Rick Scotts anthropology stance is misguided
Liberal arts majors and anthropologists across the country are up in arms after Florida Gov. Rick Scott remarked that state universities should shift funding to science, technology, math and engineering (STEM) fields because those are the majors that create jobs.
“If I’m going to take money from a citizen to put into education, then I’m going to take that money to create jobs,” Scott said, according to the Sarasota Herald-Tribune. “So I want that money to go to degrees where people can get jobs in this state.”
The comment that really raised public ire was Scott’s singling out of anthropology majors.
“We don’t need a lot more anthropologists in the state,” he said on a Daytona Beach radio show.
These misinformed comments demonstrate that Scott continues to treat the state as a business, not a government.
The American Anthropological Association responded with a letter to Scott expounding the virtues of anthropology. The letter noted that employment for anthropologists and archaeologists is expected to grow by 28 percent, according to the Bureau of Labor Statistics’ Occupational Outlook Handbook for 2011.
Brent Weisman, chair of USF’s anthropology department, also told The Oracle that anthropology is considered a STEM field.
Clearly, Scott made a poor choice in singling out anthropology majors – his own daughter holding a degree in the field, according to the Associated Press – but the sentiment applies to all non-STEM majors.

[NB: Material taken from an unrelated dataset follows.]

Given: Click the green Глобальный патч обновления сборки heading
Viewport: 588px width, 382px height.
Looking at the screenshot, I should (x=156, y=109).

The idea that students should only pursue majors that are immediately profitable to the state is laughable, as is the notion that only STEM majors contribute to the economy.
Scott plans to make higher education reform a major issue when the legislative session begins in January, and unfortunately he may have support. Future Senate President Don Gaetz has called Florida a “second tier” state, according to the Gainesville Sun, because universities are not producing the right graduates to attract companies.
However, companies are unlikely to move to new states simply because there are more qualified job candidates there. Graduates would be more likely to move to where the companies are, taking their valuable STEM educations with them and contributing nothing to Florida’s economy.
To dictate to students what they should major in flies in the face of American independence, and Scott’s comments highlight his business mentality.
It is important to have a balanced budget and reduce debt, but governments and government institutions such as public universities are not designed to turn a profit.
If the bottom line is all that mattered, then yes, students should pick majors that would contribute to the greater economic good, rather than pursue their own interests and dreams. Thankfully, that is not how public universities work.
Michael Hardcastle is a senior majoring in creative writing.